World first at Calern: MéO laser station locates Blue Ghost lander on the Moon in record time

  • Research
Published on April 18, 2025 Updated on April 18, 2025
Dates

on the March 28, 2025

Laser Meo
Laser Meo

A historic milestone has just been reached in Earth-Moon laser telemetry. 27 hours after the Blue Ghost mission landed on the Moon, a Geoazur team has succeeded in measuring the distance separating the Earth from the new NGLR-1 reflector, freshly deposited on a natural satellite, with remarkable accuracy. This technological feat opens up new perspectives for fundamental physics and the study of the Moon.

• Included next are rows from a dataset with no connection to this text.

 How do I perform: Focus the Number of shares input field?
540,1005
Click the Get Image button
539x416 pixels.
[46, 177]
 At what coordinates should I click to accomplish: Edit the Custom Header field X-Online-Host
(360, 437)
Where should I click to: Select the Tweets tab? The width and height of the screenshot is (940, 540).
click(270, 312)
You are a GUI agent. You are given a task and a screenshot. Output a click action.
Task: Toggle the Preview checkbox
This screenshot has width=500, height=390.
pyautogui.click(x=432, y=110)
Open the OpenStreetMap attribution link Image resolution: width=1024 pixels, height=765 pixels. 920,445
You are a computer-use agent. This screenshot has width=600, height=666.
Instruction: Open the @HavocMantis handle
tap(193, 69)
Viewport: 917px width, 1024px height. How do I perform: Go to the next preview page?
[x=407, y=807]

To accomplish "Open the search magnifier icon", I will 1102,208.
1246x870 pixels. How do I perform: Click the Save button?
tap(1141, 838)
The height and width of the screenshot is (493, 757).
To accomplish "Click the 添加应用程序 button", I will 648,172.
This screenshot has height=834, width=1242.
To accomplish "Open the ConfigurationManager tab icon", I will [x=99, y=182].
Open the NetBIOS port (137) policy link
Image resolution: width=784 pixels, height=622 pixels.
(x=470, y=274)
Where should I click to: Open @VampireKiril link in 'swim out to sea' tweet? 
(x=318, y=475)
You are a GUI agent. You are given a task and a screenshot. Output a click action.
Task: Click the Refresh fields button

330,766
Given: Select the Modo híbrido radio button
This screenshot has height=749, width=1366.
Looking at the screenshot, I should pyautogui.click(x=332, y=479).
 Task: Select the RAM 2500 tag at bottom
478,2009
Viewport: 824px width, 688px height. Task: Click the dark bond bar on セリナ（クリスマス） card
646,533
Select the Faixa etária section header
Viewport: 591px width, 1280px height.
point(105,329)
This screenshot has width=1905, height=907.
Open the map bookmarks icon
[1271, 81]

27 hours after the successful lunar landing of the Blue Ghost mission (NASA-CLPS Firefly Aerospace) on Sunday March 2, 2025, the GéoSIM team from the GEOAZUR laboratory (Observatoire de la Côte d'Azur, Université Côte d'Azur, CNRS, IRD) obtained the first distance measurements (358,758.807 km or 2393.381 ms for the round-trip time of flight of the light at 11h 38 minutes and 26 seconds UT) between the MéO station and the new NASA-NGLR-1 reflector deposited during the lunar landing. This world first opens up new scientific perspectives in Fundamental Physics and Seleno-Physics, thanks to the greater precision made possible by this new type of reflector.